I leaned against the wall of the shower, staring at my cuts as the hot water stream collides into my skin, releasing tension. I close my eyes, one hand clasping my wrist with the fresh cuts, as the hot steam envelopes my body. The warm droplets of water got hotter and hotter as they got more intense; causing more steam. I stood there without any movement at all. I didn’t want to get out because I knew that as soon as I stepped out of this shower I’d have to face real life.
But I also knew that if I stayed in here for too long my mother would get shitty at me, so, with a loud sigh, I turned the water off and stepped out.
After I had dressed myself, and put a new bandage on the gash on my leg that was still in the process of healing, I seemed to stand there with my hand on the door handle and just stare at it.
I didn’t want to do this. I didn’t want to go out there. Into the real world. I wanted to stay in here, in my the shower and just sit in silence while I think. Just loose myself in my own little world again. But I knew that I would have to leave. Leave my own world for the cold, cruel world that’s actually out there. The world full of crushed hopes.
With one quick movement, I pulled the door open door and checked to make sure there was no one in the hall. I just didn’t want any social interaction now. Not even with my own mother. I’ve had enough for one day. Especially after earlier.

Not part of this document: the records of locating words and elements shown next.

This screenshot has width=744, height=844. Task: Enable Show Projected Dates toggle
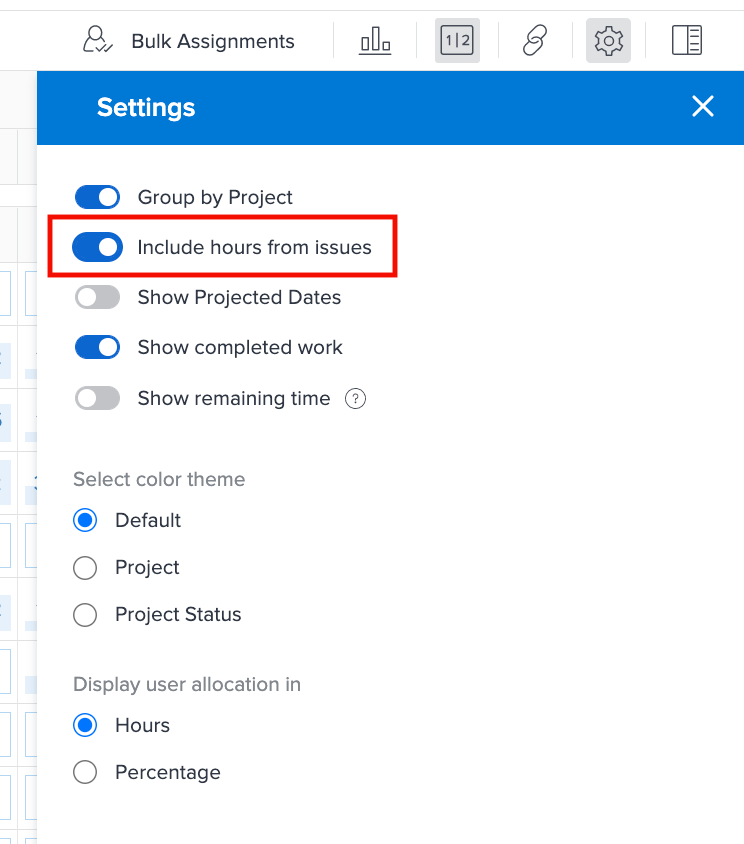(97, 297)
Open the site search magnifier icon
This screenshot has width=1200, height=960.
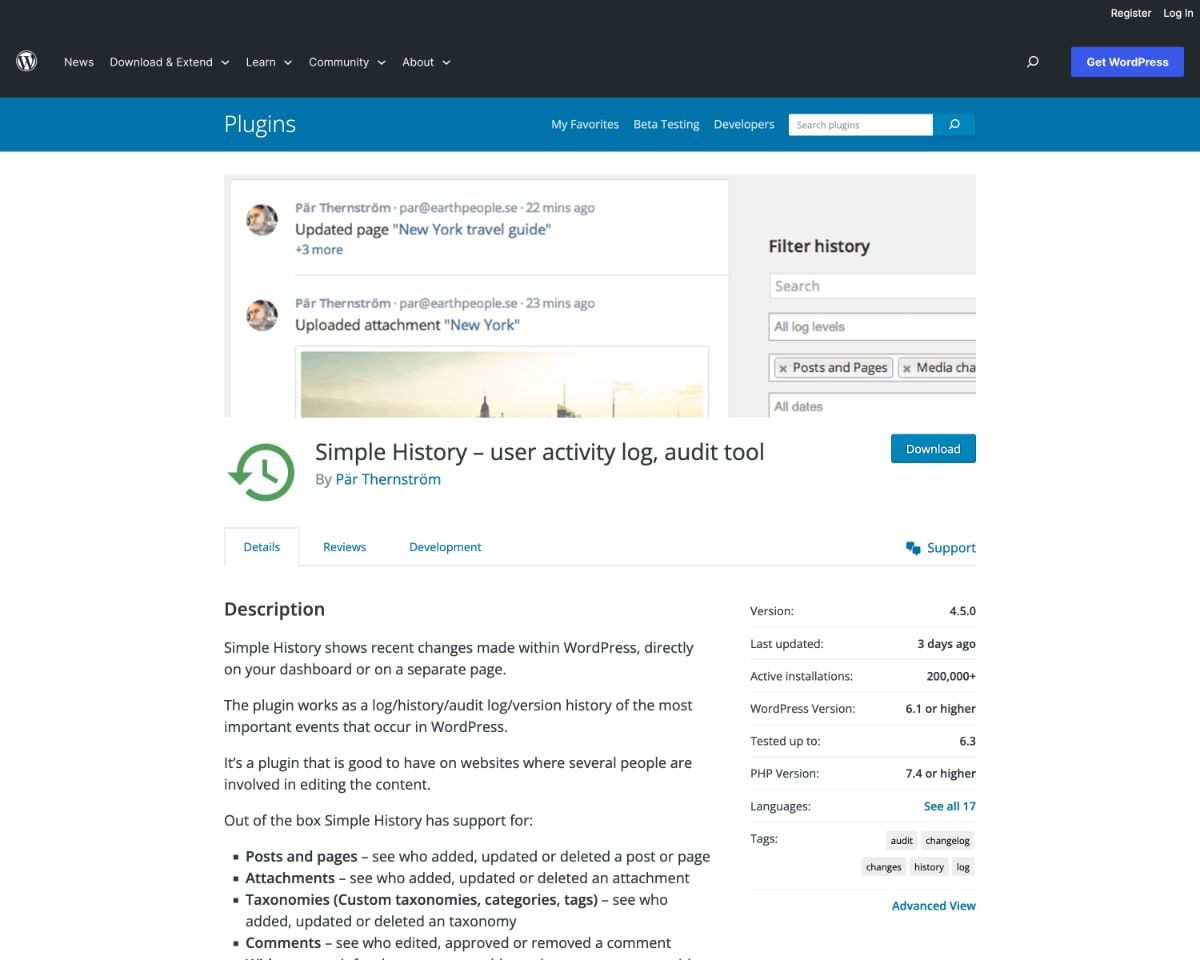pos(1033,62)
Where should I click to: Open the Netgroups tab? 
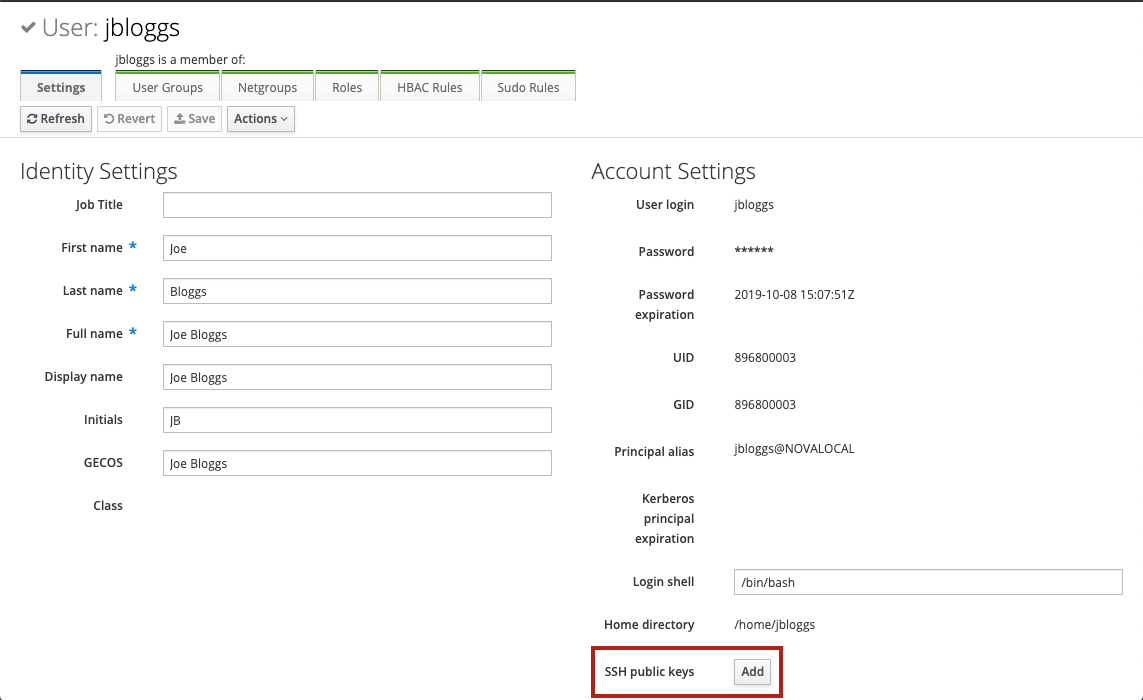coord(267,87)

Quietly, I walked across the hall and into my room, shutting and locking my bedroom door behind me. I took a deep breath and silently walked over to my bed, staring at my window.
The rain patted softly against its glass surface as I sat staring out at the grey sky, watching as a mauve colour lightning bolt danced across it freely. I silently, I stood up and placed my hand on the foggy window and let the damp condensation hit my fingers.
You know, for once, just once, I would like to meet someone who’s got it worse off than myself. Maybe then I could feel like the big and tuff one; I wouldn’t be so small then - Well, in height I would, but you know what I mean. I think that it would kinda make me feel better about myself if I knew that somebody had it worse than me; in a non-mean way that is.
I sighed heavily and pulled my hand away from the window, taking one last look at the rain as it fell from the clouds as if they were crying before I turned away and mopily walked over to my bed and plunked my body down onto it.
I need to stop doing this to myself; making myself so depressed. But I can’t stop. I’m never going to be truly happy anyway, and I’m never going to do anything good with my life. I’m a failure; a dud. Just another Iero boy.
Sighing, I turned my head away from the ceiling so that I could look down to the cut from earlier on my arm. The cut was raw and still slightly bleeding, but it wasn’t as bad as it was before.
Soon enough that cut will turn into a scar and that scar will just remind me of this night in the years to come.
It will just remind me how much I hate myself and how worthless I am.
Every day. Every time I look at it. Anytime and anywhere.
A/n: Omg. This chapter was really short ;-; sorry guys.